What is the fastest single change I can make to reduce overnight costs right now?

Switch your most-frequently-running overnight cron job to a local model. That one change often cuts overnight API costs by 40-60% because the most frequent task is usually something simple: a queue check, a status ping, a memory housekeeping job. It does not need a flagship model. Once that switch is made and tested, apply the same to the next most frequent job. The retry limit is the second-most-impactful change, but only if you actually have a failing task. The model routing change applies to every overnight run regardless of whether anything is failing.

I do not use Telegram. Can the alerts go somewhere else?

Yes. Discord works the same way. Replace “send me a Telegram message” with “send a message to my Discord channel” in any of the prompts in this article. If you have both configured, you can send to both. If you use neither and just want the agent to log the alert somewhere you will see it, “write a note to my memory with the alert details and mark it as urgent” is a workable alternative that you will see the next time your agent does a memory recall at session start.

Will switching to local models for overnight tasks affect output quality noticeably?

It depends on the task. For summaries, queue processing, status checks, memory cleanup, and simple Telegram notifications, local models like phi4:latest produce results that are indistinguishable from API model output in practice. For tasks that involve complex reasoning, multi-step research, nuanced writing, or handling edge cases that the task prompt does not fully specify, local models will produce noticeably worse results and you should keep the API model for those.
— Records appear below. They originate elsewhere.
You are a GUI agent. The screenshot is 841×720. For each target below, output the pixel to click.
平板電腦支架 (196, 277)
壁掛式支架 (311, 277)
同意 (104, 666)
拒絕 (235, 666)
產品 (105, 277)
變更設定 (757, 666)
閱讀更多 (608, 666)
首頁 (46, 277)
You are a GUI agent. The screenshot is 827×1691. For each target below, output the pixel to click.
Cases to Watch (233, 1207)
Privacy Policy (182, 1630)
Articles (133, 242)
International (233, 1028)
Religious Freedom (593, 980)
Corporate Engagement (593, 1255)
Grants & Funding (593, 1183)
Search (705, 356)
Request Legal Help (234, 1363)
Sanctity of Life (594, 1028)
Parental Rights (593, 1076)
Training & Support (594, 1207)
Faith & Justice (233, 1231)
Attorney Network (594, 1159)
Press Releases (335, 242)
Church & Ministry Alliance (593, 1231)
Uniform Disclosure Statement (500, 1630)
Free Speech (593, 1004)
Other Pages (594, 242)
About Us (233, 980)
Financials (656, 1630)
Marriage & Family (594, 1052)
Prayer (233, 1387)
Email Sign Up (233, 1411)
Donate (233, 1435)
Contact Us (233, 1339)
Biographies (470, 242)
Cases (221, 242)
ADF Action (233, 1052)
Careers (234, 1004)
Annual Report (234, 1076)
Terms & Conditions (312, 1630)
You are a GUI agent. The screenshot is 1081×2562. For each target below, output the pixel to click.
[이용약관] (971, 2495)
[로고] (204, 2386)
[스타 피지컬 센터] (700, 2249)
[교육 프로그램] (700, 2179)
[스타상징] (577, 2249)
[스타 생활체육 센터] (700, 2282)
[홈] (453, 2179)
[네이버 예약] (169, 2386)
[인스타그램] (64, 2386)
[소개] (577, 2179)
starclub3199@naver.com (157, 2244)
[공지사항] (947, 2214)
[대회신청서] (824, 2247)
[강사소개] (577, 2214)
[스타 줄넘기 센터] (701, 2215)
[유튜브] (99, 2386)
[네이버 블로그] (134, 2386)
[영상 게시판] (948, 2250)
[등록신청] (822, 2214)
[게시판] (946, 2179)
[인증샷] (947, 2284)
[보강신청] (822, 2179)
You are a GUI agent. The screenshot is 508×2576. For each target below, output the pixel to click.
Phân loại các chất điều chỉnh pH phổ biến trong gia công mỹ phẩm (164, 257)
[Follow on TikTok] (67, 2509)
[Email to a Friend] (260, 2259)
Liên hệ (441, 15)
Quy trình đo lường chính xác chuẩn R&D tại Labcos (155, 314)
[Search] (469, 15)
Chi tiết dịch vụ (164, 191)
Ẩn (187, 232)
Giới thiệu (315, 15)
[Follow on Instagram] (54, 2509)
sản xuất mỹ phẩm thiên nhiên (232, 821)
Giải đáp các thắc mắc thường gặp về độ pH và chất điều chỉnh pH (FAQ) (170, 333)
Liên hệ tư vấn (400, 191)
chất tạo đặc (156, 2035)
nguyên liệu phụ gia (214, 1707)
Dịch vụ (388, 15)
The safest approach is to switch one task at a time, review the output after the first run, and only keep the switch if the quality is acceptable.

My agent sent me a Telegram alert that something ran too many times, but I cannot tell if it was a real problem or a false alarm. How do I check?

Ask your agent to reconstruct what happened. Paste: “I got an alert last night that [task name] ran more than expected. Pull the session history or activity log for that task from last night. Tell me: did each run succeed or fail? Was there a clear pattern to when the extra runs happened? Did any run produce an error? Based on what you can see, was this a retry loop on a failed task, a legitimate burst of activity due to external events, or something else?” Your agent will trace the run history and tell you whether the alert was a real problem or a burst of normal activity. If it was a burst of normal activity, adjust your alert threshold upward. If it was a retry loop, apply the retry limit fix from earlier in this article.

How often should I review my overnight cron job setup?

Once a month is enough for most operators. The things that change over time are: tasks you added and forgot about, files that have grown larger than you expected and are now compounding context, and model pricing changes that shift the cost calculus for which tasks justify an API model. A monthly review takes about five minutes. Paste: “Review all my cron jobs. Are there any that have not run successfully in the last 30 days? Are there any that are running on more expensive models than they need? Are there any files that my overnight tasks read that have grown significantly in the last 30 days?” That single prompt surfaces everything worth reviewing.